### What to do
Take the data below and filter it for lines containing the word "button"; show each line found.

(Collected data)
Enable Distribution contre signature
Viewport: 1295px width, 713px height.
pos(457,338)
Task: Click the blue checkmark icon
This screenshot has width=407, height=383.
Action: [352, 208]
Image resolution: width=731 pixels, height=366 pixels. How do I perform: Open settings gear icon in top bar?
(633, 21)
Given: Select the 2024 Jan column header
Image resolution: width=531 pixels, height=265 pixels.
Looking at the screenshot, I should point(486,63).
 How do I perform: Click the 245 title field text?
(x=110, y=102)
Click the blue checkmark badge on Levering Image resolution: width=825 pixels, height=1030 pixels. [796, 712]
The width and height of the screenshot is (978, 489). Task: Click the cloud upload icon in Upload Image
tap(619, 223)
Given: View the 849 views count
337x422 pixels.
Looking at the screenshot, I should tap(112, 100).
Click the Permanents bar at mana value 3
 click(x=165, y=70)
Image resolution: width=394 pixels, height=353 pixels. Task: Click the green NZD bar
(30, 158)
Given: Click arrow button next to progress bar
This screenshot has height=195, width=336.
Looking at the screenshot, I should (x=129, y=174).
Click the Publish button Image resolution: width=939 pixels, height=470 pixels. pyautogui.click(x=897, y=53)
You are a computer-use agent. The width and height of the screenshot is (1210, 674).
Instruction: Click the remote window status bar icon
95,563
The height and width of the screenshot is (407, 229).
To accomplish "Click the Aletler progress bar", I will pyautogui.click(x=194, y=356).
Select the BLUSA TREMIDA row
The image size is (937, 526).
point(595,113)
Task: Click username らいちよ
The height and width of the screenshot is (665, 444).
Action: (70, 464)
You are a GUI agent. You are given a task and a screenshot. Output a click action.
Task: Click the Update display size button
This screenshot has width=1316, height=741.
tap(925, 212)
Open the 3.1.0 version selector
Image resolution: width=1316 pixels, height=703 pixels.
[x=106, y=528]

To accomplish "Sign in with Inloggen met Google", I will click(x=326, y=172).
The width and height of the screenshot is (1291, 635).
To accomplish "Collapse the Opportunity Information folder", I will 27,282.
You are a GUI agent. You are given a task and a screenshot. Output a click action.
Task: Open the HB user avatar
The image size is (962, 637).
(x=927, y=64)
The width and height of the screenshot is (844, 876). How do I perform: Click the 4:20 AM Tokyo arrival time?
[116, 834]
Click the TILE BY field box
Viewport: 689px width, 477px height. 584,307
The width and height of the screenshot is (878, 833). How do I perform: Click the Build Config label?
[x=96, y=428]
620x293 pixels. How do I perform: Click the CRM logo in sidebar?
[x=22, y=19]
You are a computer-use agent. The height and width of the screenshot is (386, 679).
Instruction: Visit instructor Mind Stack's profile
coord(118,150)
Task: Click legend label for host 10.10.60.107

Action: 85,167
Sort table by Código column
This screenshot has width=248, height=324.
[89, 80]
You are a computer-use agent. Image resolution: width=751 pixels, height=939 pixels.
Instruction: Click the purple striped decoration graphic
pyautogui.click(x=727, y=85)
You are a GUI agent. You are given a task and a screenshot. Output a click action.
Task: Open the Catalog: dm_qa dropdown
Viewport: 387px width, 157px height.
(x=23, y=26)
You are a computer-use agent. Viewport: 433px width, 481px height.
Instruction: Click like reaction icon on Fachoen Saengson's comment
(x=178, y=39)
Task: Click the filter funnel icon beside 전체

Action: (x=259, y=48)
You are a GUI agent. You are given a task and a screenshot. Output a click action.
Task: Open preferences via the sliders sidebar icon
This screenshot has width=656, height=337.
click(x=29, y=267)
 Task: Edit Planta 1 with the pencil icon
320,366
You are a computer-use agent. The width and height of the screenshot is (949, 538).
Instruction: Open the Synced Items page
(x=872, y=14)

### Task response
Given: Click arrow button next to progress bar
Click the Publish button Image resolution: width=939 pixels, height=470 pixels. pyautogui.click(x=897, y=53)
Task: Click the Update display size button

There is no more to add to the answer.